Étonnamment, oui. Le jeune homme n'avait aucun effort à faire. Une impression de plénitude sereine le saisit dès qu'Iscely effleura son esprit dont il lui donna l'accès sans difficulté. Il ne voyait pourtant rien d'autre que l'obscurité derrière ses paupières closes. Aucune lumière, aucun Fil.

Il mit un instant à comprendre que la jeune fille s'était retirée et elle dut lui demander d'ouvrir les yeux elle-même. Dès qu'il vit son expression soucieuse, Wulfried descendit du petit nuage sur lequel il était monté malgré lui.

— Mère-Grand a laissé une part de sa magie en toi. Tu t'en étais pas aperçu ?

L'information fit l'effet d'une claque au jeune homme.

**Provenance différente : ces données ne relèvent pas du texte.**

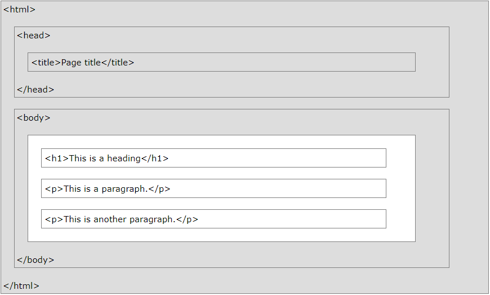490x295 pixels.
Task: Click the opening <h1> tag
Action: tap(56, 158)
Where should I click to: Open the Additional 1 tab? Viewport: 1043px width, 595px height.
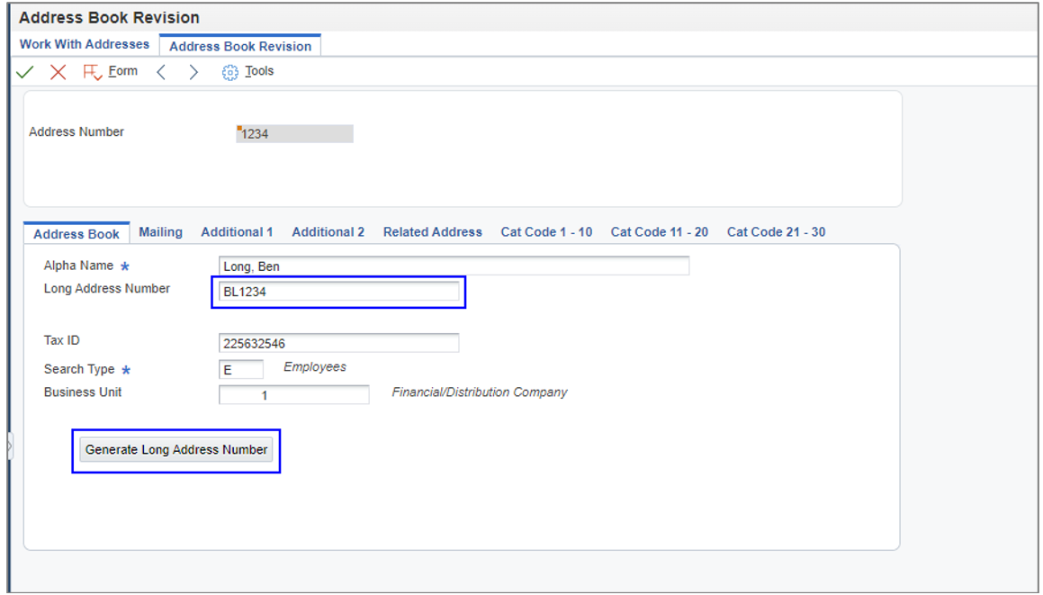pyautogui.click(x=237, y=231)
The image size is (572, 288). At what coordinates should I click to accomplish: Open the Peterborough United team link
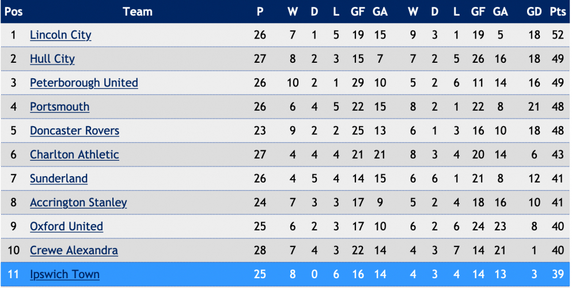click(x=84, y=83)
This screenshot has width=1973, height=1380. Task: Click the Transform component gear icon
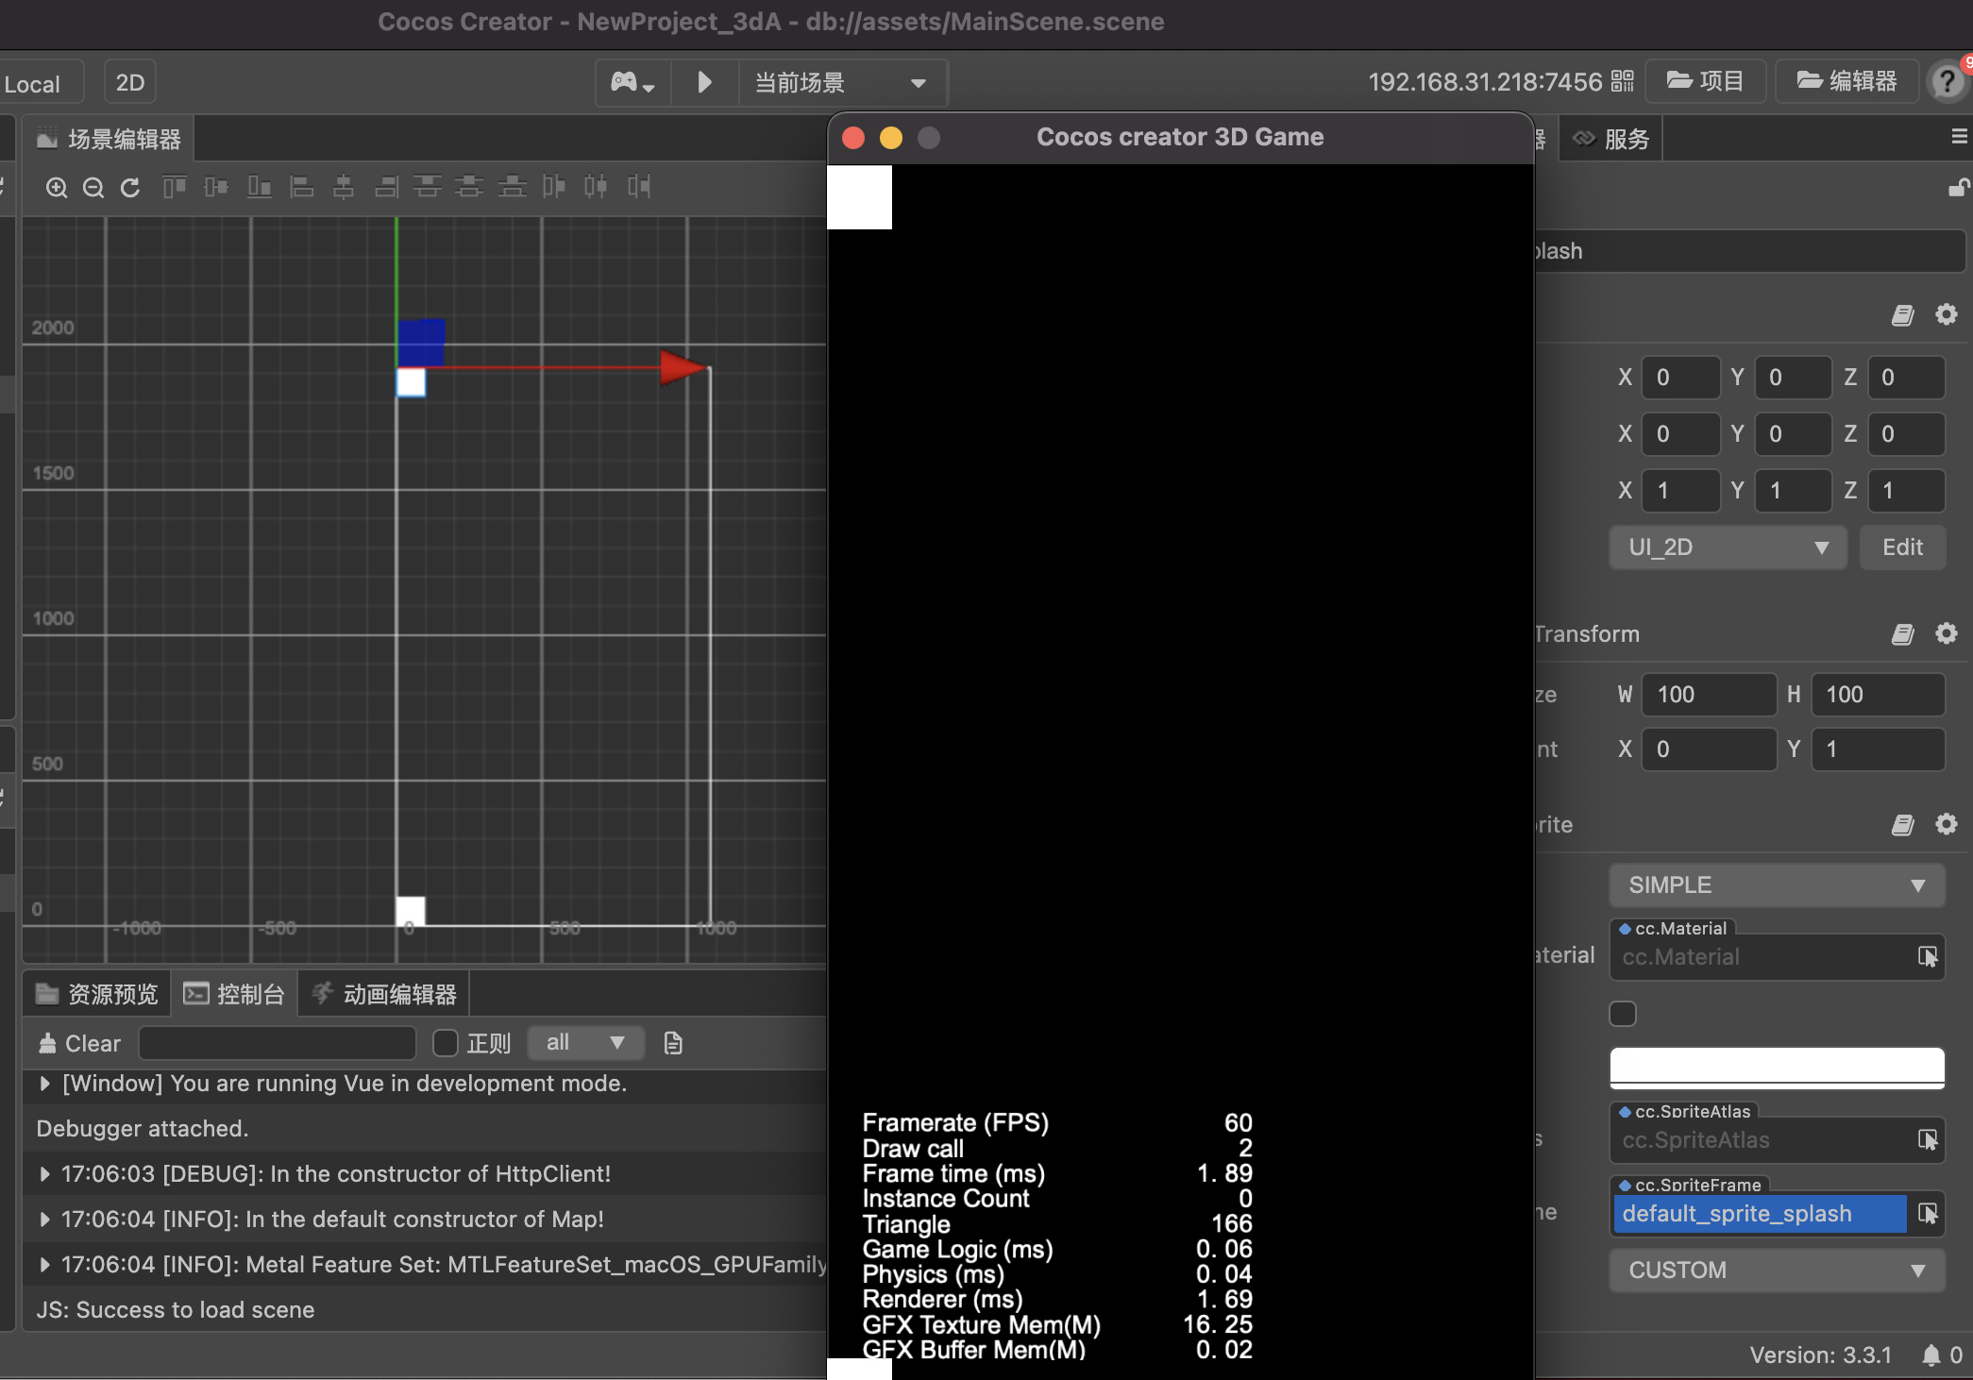tap(1946, 633)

Il faillit encore répondre par la négative. Cependant... Dès la première séance, il avait eu cette étrange impression. Une désagréable réminiscence, comme si Marhra ne l'avait pas tout à fait quitté. Une écharde figée en lui. Une écharde à la douleur subtile, lancinante. Une écharde si fine qu'elle se laissait oublier avec le temps.

— Je pensais que c'était normal, avoua-t-il, la bouche sèche.

— Ça l'est pas. C'est volontaire de sa part, pour lui permettre d'investir ton esprit plus facilement.

Iscely secoua la tête, désapprobatrice : 

— Comment as-tu pu te dire que laisser quelqu'un franchir ainsi tes barrières était une bonne idée ? Tu les as complètement détruites ! Je suis entrée comme dans un moulin ! Et puis, ça a dû être horriblement douloureux, comment tu as pu survivre à ça ?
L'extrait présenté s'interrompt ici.